ヤマ発、成形CT20%減の新素材を船外機に
- 投稿日時
- 2026/07/29 13:49
- 更新日時
- 2026/07/29 15:05
ヤマハ発動機とヤマハマリンは7月16日、ジャパンコンポジットと共同で、成形のサイクルタイム(CT)を従来比20%短縮できる塗装向け材料「ハイサイクルSMC(シートモールディングコンパウンド)」を開発したと発表した。2025年からヤマハ発動機の船外機のトップカウルに採用しており、船外機への採用は初めて。生産効率の向上と環境負荷低減に貢献するとしている。対象となる船外機は、グループ会社のヤマハマリンが生産を担当する。
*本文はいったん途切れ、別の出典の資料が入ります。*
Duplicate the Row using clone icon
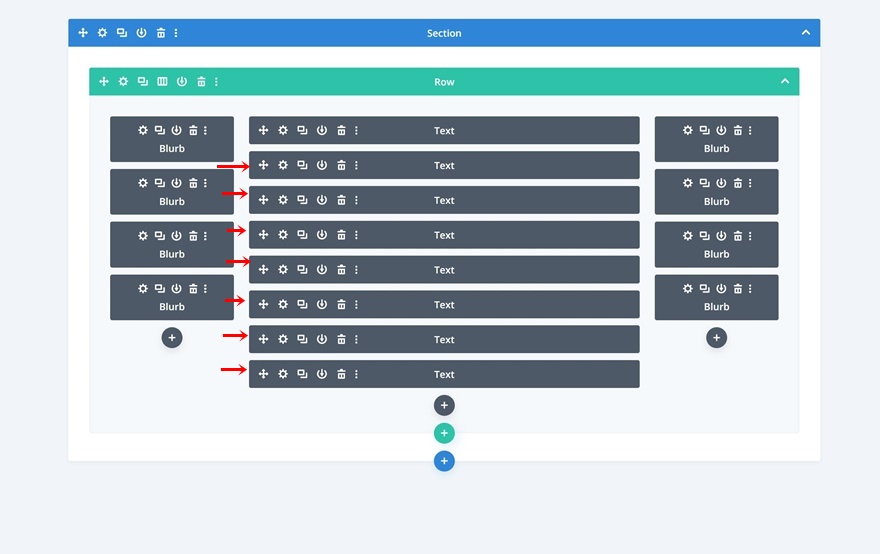Screen dimensions: 880x554 (x=143, y=81)
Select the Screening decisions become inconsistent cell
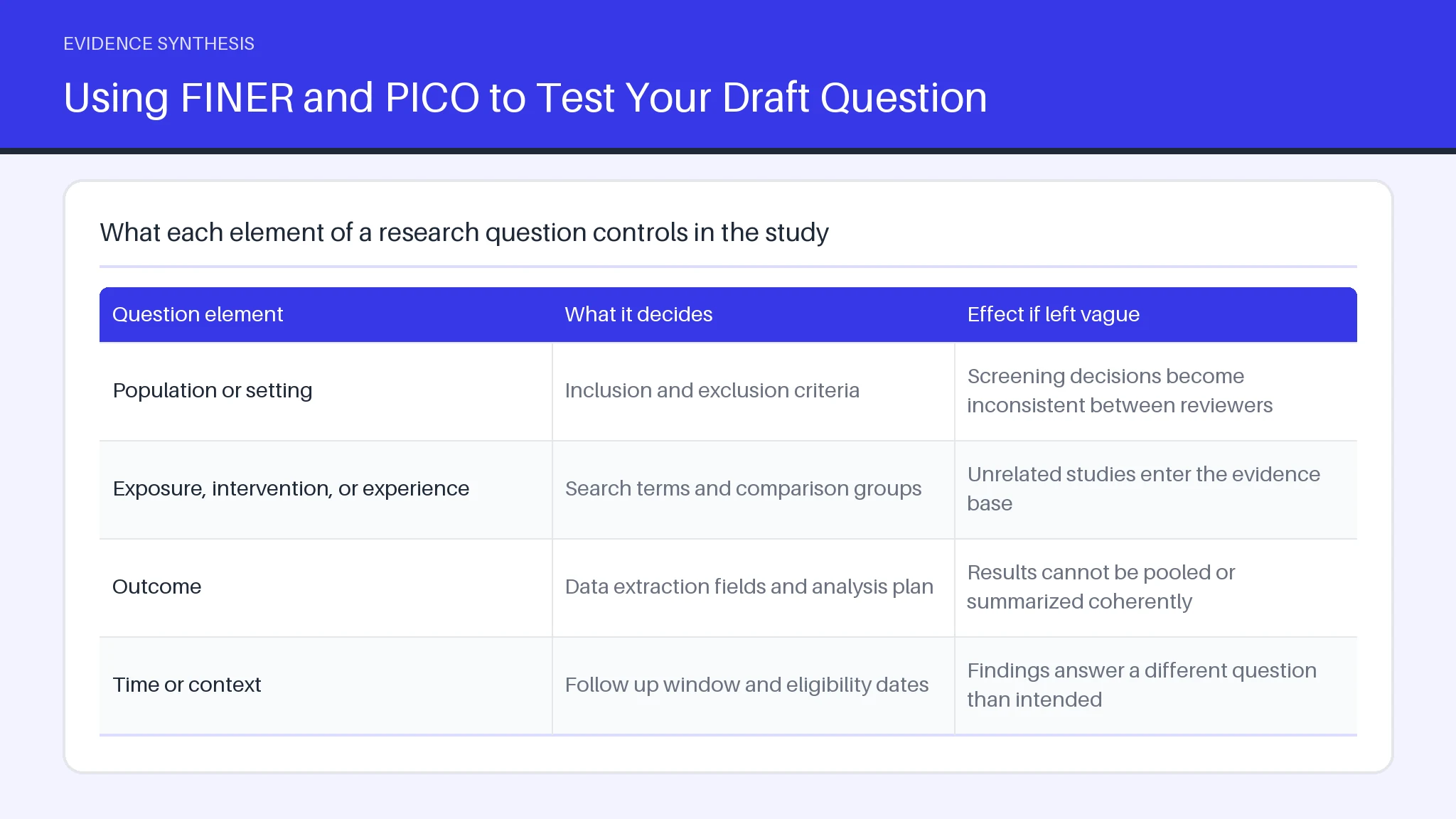1456x819 pixels. (x=1156, y=391)
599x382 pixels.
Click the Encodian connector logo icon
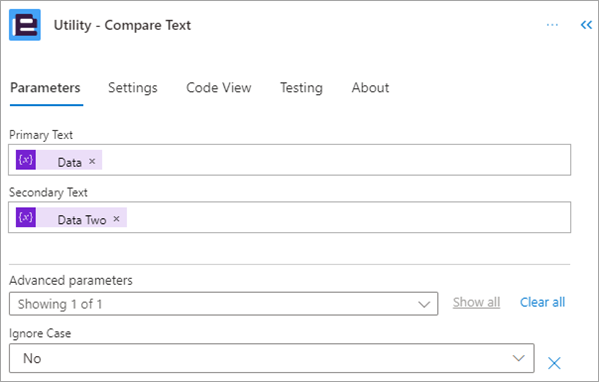coord(25,25)
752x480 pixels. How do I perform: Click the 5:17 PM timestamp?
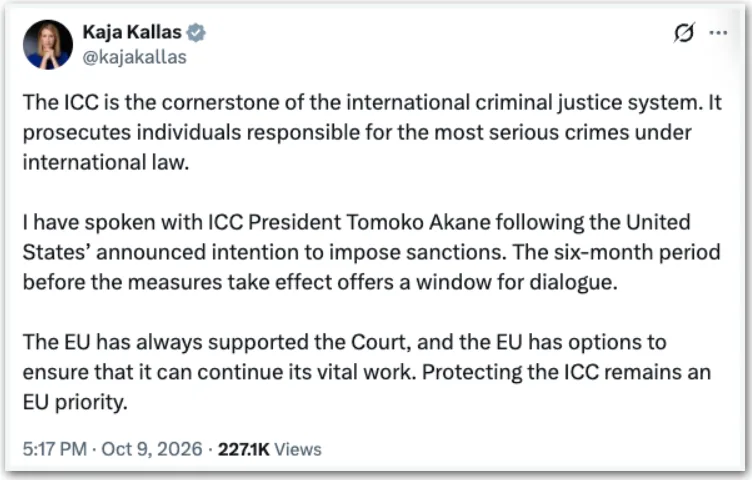pyautogui.click(x=55, y=449)
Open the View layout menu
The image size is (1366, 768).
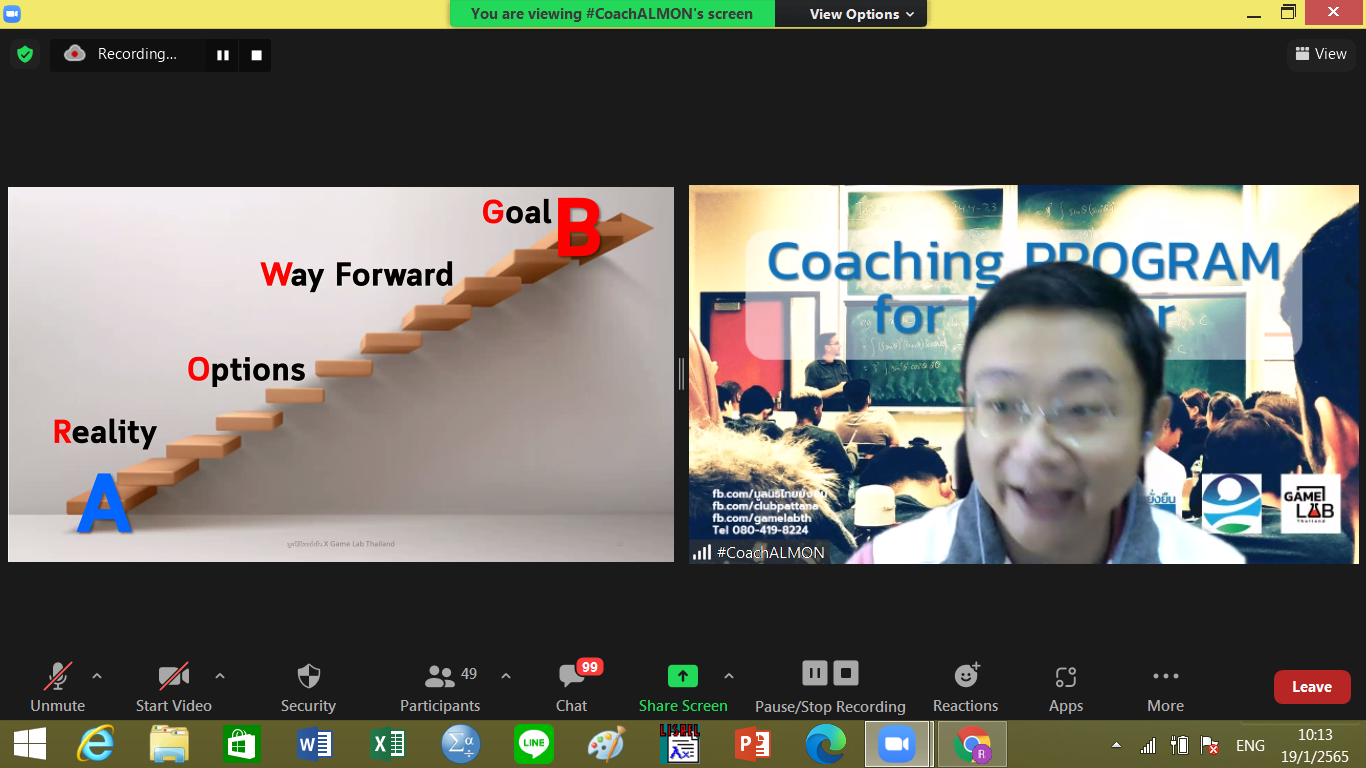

SMCは熱硬化性樹脂の一種で、成形時に多くの熱エネルギーを必要とする。この際に用いる蒸気製造に伴うガス燃焼や電力使用は、企業活動に伴う温室効果ガス排出量の区分でスコープ1、2に該当する。今回開発した材料は、成形工程で必要となる熱エネルギーを低減できる点が特長で、3社が材料と製造工程の最適化を継続的に検証することで実現した。CTの短縮が成形時のエネルギー消費を抑制し、CO2排出量を従来比で20%削減できる見込みという。